How Has This Been Tested
Added integration tests. The training with these is stable for PointNav with GPS+Compass with these models. The stability for other things is unknown.
Types of changes
- New feature (non-breaking change which adds functionality)
@mathfac @Skylion007 currently our CI is on quite an old version of PyTorch, autocast just finally become usable for RNN models in 1.7.1, do either of you have issue with updating the CI?
@mathfac @Skylion007 currently our CI is on quite an old version of PyTorch, autocast just finally become usable for RNN models in 1.7.1, do either of you have issue with updating the CI?
Nope, go ahead.
Do you have rough estimation of possible speed/memory gains?

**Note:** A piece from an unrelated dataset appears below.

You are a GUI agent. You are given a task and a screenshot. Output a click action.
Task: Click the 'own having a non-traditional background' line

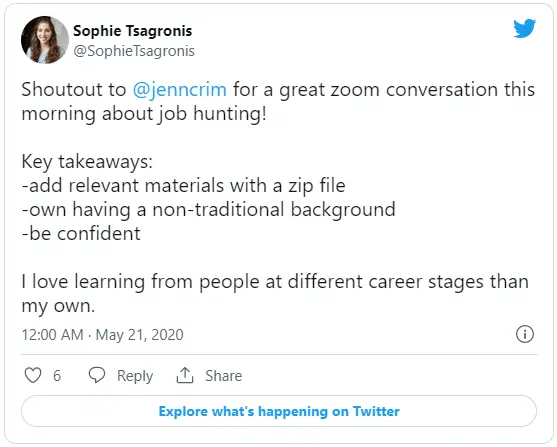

It is highly dependent on the exact workload so it's impossible to say anything concrete. Using mixed can reduce memory usage by as much as 50% (since activations will all be in fp16). I've seen both autocast and mixed can both increase speed by as much as 2x. I've also seen autocast and mixed not increase speed at all -- there is overhead involved with both, so if your benefit from using tensor cores is less than or equal to that overhead, it won't matter.
Yeah, the memory saving parts are the more beneficial part of this PR for sure.
@erikwijmans Wanted to see if we could this PR merged as well. :)
I think I am gonna trim this to just the autocast version but keep this open so people can see an example of fp16 mixed if they want to try it. As I have played more with fp16 mixed, it can be really hard to make stable so I am not sure if shipping it makes sense.